Karan comes to meet one of the witnesses who had spoken for his father in the court, who tells him about the investigating officer, Inspector Mehta.

Karan stays as a paying guest, of which Asha is the owner and she is also a journalist.

From Inspector Mehta, Karan learns of other witnesses - Kishori and Jumman. The Inspector confesses that although he smelt a rat, he was silenced by the prosecutor Jaswant Rai. Inspector Mehta also tells Karan that he overheard Kishori and Jumman speaking of a letter, and that this might prove to be a mighty proof of Shankarlal's innocence.

Karan goes about to woo Kishori, so that he can get the letters possessed by her. In the meantime, romantic feelings develop between Karan and Asha.

Karan also approaches Jaswant Rai as to how he can reopen the case to prove his father's innocence. He also asks whether it will suffice to get the letter from Kishori. The prosecutor tells him to get the letter first, so that he can see what to make out of it.

The prosecutor turns out to be a villain. He warns Sardari Lal, the person who actually committed the murder, that Karan is after the letter that Kishori possesses. Sardari Lal, in turn, asks Jumman to warn Kishori about this. Kishori confronts Karan saying that he cheated her, that he was showing false love to her. But Karan answers back, that one who is the cause for jailing his innocent father cannot complain to him of lying to her. Kishori, upon knowing the truth, repents and gives the letter to Karan.

An overjoyed Karan shows the letter to the prosecutor, only to see Jaswant Rai burn the letter. Karan realizes that the prosecutor was also involved in the plot. He starts a protest against the prosecutor outside his house but gets arrested by the police.

Asha tries to help him by printing about the prosecutor in the newspaper she works for. However, she is stopped by her editor, who says that she does not have proof to print anything against him.

Kishori learns of this. She comes to Karan, now carrying the original letter. Karan submits this to get the case against his father reopened. The prosecutor Jaswant Rai admits his crime. The story ends with Shankarlal leaving prison, and with Karan marrying Asha.

== Cast ==
- Dev Anand as Karan Khanna / Karan Mehra
- Madhubala as Asha
- Nalini Jaywant as Kishori
- Agha as Badru
- Mukri as Madhosh
- Jankidas as Daulatchand
- Kishore Sahu as Public Prosecutor Rai Bahadur Jaswant Rai
- Krishan Dhawan as Jumman
- Sapru as Diwan Sardarilal
- Nazir Hussain as Inspector Mehta
- M. A. Latif as Shankarlal Mehra
- Mumtaz Begum as Mrs. Mehra
- Rashid Khan as Ramdas
- Bir Sakuja as Deccan Times Editor
- Heera Sawant as Kothewali

==Soundtrack==
The songs of the film are composed by S. D. Burman and lyrics are by Majrooh Sultanpuri.
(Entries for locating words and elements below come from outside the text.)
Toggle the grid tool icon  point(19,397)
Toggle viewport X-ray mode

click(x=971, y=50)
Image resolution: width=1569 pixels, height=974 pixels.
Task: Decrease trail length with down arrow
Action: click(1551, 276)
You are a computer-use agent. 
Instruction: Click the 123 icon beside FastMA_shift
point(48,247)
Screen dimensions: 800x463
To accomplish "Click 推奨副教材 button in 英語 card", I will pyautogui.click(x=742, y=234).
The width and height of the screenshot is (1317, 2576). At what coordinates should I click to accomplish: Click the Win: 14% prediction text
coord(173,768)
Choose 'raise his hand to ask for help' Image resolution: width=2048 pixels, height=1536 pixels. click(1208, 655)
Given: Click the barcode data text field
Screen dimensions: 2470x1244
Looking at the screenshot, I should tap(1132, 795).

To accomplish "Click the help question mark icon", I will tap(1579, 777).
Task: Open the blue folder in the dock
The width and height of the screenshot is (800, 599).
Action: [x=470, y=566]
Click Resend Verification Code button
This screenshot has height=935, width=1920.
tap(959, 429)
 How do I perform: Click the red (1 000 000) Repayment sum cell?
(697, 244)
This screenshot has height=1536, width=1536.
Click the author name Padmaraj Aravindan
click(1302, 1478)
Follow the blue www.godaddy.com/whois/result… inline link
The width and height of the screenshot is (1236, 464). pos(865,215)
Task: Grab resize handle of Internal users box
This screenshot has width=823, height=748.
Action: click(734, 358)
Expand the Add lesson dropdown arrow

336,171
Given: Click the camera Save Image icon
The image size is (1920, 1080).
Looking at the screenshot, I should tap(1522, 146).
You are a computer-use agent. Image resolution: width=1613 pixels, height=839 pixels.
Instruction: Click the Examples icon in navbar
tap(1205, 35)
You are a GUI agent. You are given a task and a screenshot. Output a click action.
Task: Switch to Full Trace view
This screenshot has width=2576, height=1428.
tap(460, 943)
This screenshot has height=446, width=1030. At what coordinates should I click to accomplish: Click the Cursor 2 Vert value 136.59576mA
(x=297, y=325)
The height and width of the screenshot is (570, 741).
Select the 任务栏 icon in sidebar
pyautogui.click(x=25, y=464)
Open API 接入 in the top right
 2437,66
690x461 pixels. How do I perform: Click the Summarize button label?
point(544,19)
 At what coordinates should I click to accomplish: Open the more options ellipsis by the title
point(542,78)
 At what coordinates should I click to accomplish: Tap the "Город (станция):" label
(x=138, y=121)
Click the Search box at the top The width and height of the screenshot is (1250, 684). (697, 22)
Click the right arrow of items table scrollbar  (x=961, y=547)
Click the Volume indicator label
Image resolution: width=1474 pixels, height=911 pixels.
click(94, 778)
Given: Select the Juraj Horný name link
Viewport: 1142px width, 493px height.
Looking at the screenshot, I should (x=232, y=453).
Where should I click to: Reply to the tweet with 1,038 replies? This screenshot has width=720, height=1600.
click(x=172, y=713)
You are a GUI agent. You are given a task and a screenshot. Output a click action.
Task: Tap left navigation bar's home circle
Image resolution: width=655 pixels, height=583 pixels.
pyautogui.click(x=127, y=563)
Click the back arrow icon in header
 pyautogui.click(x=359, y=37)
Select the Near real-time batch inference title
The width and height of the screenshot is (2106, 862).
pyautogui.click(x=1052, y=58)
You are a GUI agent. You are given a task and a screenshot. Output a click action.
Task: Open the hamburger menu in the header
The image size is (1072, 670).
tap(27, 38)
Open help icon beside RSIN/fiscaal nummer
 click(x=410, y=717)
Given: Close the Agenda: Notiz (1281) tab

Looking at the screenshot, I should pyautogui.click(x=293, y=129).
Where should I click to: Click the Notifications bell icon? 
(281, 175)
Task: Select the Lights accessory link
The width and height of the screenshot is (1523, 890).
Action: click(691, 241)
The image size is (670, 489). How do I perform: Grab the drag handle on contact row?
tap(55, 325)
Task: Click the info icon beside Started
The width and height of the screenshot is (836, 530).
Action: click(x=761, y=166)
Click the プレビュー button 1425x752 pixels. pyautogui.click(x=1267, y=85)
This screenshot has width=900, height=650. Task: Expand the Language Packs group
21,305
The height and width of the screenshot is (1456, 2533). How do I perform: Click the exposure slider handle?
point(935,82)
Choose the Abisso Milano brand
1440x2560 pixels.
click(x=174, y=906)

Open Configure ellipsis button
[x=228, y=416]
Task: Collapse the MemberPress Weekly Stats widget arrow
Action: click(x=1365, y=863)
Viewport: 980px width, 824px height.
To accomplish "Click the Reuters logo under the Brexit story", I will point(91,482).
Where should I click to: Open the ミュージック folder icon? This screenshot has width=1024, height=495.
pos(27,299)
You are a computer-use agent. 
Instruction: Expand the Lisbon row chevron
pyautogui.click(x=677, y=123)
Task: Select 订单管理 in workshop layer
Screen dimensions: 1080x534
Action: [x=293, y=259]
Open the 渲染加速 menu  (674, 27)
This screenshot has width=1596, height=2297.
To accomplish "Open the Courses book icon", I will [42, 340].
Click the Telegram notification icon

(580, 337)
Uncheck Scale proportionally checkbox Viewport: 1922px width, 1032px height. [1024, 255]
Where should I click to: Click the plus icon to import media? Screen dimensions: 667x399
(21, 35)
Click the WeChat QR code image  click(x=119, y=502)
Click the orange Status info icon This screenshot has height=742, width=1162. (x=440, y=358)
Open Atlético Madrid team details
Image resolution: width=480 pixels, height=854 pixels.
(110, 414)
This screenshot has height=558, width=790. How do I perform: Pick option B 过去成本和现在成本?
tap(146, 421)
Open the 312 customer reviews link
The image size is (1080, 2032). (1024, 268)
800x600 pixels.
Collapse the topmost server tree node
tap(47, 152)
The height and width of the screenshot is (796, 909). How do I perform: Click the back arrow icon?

Film Song list is as follows:

| Song | Singer | Raga |
| "Hum Bekhudi Mein Tumko Pukarey Chale Gaey" | Mohammed Rafi | Chhayanat (raga) |
| "Achha Ji Main Haari, Chalo Maan Jao Na" | Mohammed Rafi, Asha Bhosle |  |
| "Dilwale O Dilwale, Ab Teri Gali Tak Aa Pahunche" (Qawwali) |  |
| "Nazar Lagi Raja Torey Bangley Per" (Mujra song) | Asha Bhosle | Khamaj |
| "Dil Lagake Kadar Gayi Pyaarey" (Mujra song) |  |
| "Jab Naam-E-Mohabbat Le Ke Kisi Ne Daaman Phailaya" (Mujra song) |  |

== Technical specs ==
- Movie run time: 164 min (14 reels, 4380.89 m)
- Sound Mix: Mono
- Color: Black and White

== Release ==
=== Critical reception ===
Kala Pani was theatrically released on 9 May 1958, and critic reviews were mostly positive. Bhaichand Patel wrote, "Brilliant performances and songs are highlights of this film." He commented on the performances of lead actors: "The facile charm toned down, the mannerisms off-loaded, [Anand] brings intensity and conviction to his role. Madhubala is effervescent, especially in the song sequence "Accha Ji Main Haari". The film [also] has some fine acting by Nalini Jaywant."

=== Box office ===
Kala Pani was the 8th highest-grossing Bollywood film of 1958.